課題の目的: 「I want to click on reload, so」を含む行から「(109, 369).」を含む行まで、両端の行も含めて一字一句変えずに出力してください。

入力データ:
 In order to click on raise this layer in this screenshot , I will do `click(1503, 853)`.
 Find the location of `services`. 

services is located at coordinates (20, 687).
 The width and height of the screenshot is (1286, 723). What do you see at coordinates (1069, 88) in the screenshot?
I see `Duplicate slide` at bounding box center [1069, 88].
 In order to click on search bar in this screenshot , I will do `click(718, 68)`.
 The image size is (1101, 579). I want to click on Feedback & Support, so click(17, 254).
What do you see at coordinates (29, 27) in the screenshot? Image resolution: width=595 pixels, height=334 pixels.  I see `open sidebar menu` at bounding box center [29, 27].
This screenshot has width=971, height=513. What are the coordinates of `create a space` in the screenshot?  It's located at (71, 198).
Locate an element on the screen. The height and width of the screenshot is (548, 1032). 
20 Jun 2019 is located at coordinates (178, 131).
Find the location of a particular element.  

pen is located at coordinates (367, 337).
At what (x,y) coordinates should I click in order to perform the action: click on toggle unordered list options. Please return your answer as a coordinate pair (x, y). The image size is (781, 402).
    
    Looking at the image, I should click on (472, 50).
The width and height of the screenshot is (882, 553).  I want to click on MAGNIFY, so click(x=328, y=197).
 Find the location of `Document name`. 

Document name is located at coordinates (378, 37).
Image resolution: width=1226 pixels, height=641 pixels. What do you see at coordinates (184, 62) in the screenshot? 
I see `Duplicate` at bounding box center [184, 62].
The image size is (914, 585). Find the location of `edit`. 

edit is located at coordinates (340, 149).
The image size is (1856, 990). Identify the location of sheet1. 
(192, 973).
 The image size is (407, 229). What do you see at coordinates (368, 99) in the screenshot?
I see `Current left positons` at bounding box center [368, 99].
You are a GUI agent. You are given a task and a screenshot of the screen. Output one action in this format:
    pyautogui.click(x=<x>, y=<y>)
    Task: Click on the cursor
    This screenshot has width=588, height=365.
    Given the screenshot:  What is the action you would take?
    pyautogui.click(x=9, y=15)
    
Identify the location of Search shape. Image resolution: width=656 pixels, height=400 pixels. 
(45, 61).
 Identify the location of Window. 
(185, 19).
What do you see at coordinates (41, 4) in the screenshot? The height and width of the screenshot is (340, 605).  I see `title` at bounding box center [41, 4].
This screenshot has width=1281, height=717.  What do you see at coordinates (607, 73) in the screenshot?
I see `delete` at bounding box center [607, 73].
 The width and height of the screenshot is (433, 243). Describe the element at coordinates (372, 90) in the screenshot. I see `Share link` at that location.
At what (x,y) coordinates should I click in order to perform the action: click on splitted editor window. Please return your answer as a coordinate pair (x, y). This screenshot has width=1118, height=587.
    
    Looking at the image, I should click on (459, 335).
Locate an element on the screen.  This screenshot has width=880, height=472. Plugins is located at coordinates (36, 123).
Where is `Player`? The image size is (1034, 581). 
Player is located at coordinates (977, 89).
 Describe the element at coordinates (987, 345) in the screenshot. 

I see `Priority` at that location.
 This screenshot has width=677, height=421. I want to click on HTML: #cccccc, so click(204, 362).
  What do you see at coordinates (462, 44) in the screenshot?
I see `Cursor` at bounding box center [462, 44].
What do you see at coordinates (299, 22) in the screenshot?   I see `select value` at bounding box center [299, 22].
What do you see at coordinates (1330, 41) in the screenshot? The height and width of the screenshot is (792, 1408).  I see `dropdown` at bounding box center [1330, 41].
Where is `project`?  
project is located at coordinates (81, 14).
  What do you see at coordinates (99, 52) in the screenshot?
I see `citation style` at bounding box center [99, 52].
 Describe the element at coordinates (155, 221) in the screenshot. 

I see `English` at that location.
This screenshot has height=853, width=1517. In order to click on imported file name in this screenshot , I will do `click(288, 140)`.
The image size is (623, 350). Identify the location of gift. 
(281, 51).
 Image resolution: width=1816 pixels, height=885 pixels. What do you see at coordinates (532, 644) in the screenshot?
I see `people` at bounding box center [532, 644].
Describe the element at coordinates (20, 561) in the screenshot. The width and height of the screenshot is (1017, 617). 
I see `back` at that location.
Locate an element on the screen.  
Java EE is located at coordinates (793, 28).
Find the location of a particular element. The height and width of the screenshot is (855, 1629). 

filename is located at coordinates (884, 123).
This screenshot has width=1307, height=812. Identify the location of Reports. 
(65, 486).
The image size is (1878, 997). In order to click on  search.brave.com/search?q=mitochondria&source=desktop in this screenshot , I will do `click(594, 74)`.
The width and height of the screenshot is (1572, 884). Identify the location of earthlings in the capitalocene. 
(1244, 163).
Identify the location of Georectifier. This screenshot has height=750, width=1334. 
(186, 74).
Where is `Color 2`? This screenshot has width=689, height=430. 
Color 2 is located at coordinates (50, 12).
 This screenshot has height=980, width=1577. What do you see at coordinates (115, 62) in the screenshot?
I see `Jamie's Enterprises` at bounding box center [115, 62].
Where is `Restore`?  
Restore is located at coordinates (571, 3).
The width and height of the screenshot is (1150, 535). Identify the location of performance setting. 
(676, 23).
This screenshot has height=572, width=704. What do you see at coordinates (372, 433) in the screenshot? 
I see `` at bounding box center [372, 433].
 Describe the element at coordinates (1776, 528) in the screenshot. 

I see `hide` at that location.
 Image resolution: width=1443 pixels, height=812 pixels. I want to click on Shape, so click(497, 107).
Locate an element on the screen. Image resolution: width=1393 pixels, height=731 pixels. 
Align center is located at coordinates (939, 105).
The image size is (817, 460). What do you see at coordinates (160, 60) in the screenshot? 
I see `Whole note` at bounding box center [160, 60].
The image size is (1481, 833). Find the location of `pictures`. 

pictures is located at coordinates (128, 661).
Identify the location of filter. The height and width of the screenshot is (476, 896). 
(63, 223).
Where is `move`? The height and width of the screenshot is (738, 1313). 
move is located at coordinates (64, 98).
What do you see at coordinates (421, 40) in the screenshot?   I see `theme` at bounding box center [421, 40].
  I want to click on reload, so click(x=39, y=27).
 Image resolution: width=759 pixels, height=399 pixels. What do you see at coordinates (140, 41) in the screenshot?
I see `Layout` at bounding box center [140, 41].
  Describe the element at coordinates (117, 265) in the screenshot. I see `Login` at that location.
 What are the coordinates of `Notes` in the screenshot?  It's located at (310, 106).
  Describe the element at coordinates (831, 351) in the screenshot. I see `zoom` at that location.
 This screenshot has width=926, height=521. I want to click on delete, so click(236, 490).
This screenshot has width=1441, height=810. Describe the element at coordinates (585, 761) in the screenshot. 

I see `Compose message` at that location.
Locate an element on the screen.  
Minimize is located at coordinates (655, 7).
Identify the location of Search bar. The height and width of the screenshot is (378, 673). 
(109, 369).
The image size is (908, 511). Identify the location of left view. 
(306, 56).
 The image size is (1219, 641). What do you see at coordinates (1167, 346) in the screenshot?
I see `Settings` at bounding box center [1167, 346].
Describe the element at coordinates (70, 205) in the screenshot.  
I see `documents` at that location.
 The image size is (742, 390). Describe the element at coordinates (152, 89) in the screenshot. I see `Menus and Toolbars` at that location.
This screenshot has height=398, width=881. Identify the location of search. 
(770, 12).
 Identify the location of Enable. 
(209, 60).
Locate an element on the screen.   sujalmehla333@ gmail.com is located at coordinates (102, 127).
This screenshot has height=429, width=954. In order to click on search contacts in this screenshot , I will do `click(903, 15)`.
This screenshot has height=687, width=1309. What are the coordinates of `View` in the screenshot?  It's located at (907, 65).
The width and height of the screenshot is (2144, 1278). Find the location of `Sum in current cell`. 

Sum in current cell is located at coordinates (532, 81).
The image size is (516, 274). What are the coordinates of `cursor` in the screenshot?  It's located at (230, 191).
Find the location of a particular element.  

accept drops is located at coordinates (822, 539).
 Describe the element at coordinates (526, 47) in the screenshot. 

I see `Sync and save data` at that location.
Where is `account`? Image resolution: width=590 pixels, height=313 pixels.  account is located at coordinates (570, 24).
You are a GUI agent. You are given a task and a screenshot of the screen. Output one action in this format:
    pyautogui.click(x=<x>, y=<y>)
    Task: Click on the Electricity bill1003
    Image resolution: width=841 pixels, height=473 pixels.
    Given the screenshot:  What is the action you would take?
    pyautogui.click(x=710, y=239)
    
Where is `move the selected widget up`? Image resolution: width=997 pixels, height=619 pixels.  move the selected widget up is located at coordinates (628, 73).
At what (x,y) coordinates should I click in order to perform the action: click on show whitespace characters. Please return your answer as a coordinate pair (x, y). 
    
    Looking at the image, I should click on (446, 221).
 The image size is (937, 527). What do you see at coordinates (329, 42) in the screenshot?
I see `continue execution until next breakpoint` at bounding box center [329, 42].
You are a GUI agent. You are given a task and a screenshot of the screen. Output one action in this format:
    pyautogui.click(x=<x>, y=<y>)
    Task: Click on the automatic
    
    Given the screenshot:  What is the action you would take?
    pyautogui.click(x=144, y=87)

回答内容:
  I want to click on reload, so click(x=39, y=27).
 Image resolution: width=759 pixels, height=399 pixels. What do you see at coordinates (140, 41) in the screenshot?
I see `Layout` at bounding box center [140, 41].
  Describe the element at coordinates (117, 265) in the screenshot. I see `Login` at that location.
 What are the coordinates of `Notes` in the screenshot?  It's located at (310, 106).
  Describe the element at coordinates (831, 351) in the screenshot. I see `zoom` at that location.
 This screenshot has width=926, height=521. I want to click on delete, so click(236, 490).
This screenshot has width=1441, height=810. Describe the element at coordinates (585, 761) in the screenshot. 

I see `Compose message` at that location.
Locate an element on the screen.  
Minimize is located at coordinates (655, 7).
Identify the location of Search bar. The height and width of the screenshot is (378, 673). 
(109, 369).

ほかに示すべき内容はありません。